As the transportation sector undergoes three major transformations—electrification, shared/on-demand mobility, and automation—there are new challenges to analyzing the impacts of these trends on both the transportation system and the power sector. Most models that analyze the requirements of fleets of shared autonomous electric vehicles (SAEVs) operate at the scale of an urban region, or smaller. A quadratically constrained, quadratic programming problem is formulated, designed to model the requirements of SAEVs at a national scale. The size of the SAEV fleet, the necessary charging infrastructure, the fleet charging schedule, and the dispatch required to serve demand for trips in a region are treated as decision variables. By minimizing both the amortized cost of the fleet and chargers as well as the operational costs of charging, it is possible to explore the coupled interactions between system design and operation. To apply the model at a national scale, key complications about fleet operations are simplified; but a detailed agent-based regional simulation model to parameterize those simplifications is leveraged. Preliminary results are presented, finding that all mobility in the United States (U.S.) currently served by 276 million personally owned vehicles could be served by 12.5 million SAEVs at a cost of $ 0.27/vehicle-mile or $ 0.18/passenger-mile. The energy requirements for this fleet would be 1142 GWh/day (8.5% of 2017 U.S. electricity demand) and the peak charging load 76.7 GW (11% of U.S. power peak). Several model sensitivities are explored, and it is found that sharing is a key factor in the analysis.
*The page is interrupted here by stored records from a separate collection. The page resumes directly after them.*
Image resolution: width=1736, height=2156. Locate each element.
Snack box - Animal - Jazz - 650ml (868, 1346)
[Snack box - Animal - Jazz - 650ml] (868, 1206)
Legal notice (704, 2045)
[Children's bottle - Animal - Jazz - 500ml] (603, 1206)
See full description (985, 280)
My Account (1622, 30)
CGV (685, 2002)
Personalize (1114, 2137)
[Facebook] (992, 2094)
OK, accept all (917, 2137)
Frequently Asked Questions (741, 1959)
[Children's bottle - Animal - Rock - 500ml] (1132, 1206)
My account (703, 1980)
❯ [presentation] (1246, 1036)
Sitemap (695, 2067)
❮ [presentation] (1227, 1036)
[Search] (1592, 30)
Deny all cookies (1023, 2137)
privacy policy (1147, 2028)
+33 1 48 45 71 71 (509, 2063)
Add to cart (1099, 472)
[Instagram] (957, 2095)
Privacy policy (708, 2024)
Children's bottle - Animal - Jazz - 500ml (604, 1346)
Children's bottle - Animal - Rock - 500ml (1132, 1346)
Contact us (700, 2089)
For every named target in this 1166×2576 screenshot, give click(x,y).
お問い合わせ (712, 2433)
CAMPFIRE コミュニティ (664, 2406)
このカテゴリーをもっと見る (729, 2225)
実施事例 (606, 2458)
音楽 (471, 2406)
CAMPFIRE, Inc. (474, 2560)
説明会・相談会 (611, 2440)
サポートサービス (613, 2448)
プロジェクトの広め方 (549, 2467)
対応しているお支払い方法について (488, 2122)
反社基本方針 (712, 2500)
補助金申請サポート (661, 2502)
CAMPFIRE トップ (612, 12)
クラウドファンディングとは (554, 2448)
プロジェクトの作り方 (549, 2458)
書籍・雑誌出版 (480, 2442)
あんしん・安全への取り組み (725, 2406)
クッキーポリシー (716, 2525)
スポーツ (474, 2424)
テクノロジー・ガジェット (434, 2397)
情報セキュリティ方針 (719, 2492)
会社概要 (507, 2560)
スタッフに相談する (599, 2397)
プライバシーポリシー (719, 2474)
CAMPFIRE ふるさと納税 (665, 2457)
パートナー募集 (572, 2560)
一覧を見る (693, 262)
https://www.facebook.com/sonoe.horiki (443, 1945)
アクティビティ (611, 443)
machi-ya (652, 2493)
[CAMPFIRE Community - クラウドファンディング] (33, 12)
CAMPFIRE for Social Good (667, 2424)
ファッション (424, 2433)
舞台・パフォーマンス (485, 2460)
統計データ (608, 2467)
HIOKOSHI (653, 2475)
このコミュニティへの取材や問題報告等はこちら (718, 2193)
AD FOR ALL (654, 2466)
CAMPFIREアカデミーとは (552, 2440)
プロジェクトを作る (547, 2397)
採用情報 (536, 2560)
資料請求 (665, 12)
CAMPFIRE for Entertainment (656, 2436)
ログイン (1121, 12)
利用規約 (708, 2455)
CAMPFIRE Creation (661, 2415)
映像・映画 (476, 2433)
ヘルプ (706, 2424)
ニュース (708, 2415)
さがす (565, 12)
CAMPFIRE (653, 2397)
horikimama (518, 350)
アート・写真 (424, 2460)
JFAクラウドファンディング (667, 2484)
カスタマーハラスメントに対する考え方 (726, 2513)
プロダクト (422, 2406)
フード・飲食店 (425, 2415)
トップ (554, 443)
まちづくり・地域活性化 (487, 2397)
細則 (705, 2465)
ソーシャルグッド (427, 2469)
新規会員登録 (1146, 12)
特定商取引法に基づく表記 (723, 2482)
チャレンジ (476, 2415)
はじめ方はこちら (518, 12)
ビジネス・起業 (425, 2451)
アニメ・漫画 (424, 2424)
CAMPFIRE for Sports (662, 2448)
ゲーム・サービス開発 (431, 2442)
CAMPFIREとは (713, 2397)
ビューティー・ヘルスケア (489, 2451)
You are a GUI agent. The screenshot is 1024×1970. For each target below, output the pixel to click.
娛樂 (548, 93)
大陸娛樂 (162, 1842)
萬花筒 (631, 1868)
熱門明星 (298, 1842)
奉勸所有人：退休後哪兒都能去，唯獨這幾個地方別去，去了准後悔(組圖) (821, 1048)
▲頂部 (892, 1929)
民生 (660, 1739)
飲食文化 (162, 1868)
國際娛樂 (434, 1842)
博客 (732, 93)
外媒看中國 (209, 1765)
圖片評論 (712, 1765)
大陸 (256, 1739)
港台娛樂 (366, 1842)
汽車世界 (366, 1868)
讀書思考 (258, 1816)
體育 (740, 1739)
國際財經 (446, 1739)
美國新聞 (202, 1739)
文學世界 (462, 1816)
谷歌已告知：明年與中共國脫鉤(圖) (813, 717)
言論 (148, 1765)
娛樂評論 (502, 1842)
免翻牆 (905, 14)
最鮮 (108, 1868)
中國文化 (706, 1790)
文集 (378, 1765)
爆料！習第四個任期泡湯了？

The transportation sector represents the fastest-growing segment of the world’s greenhouse gas (GHG) emissions, with cars accounting for 8.7% of global energy-related carbon dioxide emissions in 2013, and car sales set to more than double by 2050 (1). In 2017, the transportation sector became the largest emitter of greenhouse gases in the United States (U.S.), overtaking emissions from the electric power industry (2). Transportation, therefore, represents one of the primary challenges to achieving deep decarbonization of the U.S. economy (3, 4).
Plug-in electric vehicles (PEVs) have emerged as a market-ready technology with the potential to dramatically reduce the carbon intensity of private transportation (5, 6). Prior research has proven the capability of PEVs to meet the travel needs of the majority of drivers in the U.S. (7, 8). Nine U.S. states (California, Connecticut, Maryland, Massachusetts, New Jersey, New York, Oregon, Rhode Island, and Vermont) have established zero-emission vehicle mandates which combined will lead to deployment of 12 million vehicles, mostly PEVs, in the U.S. by 2030 (9–11).
Simultaneously, other important trends are emerging in the transportation sector. This study attempts to align these trends in a coupled evaluation of electric vehicles with shared autonomous on-demand mobility services. In the remainder of the introduction, future trends in transportation are examined and their potential impact on electrification is discussed. This is followed by an overview of analytical approaches that have been employed to model PEV usage which are drawn upon for this work.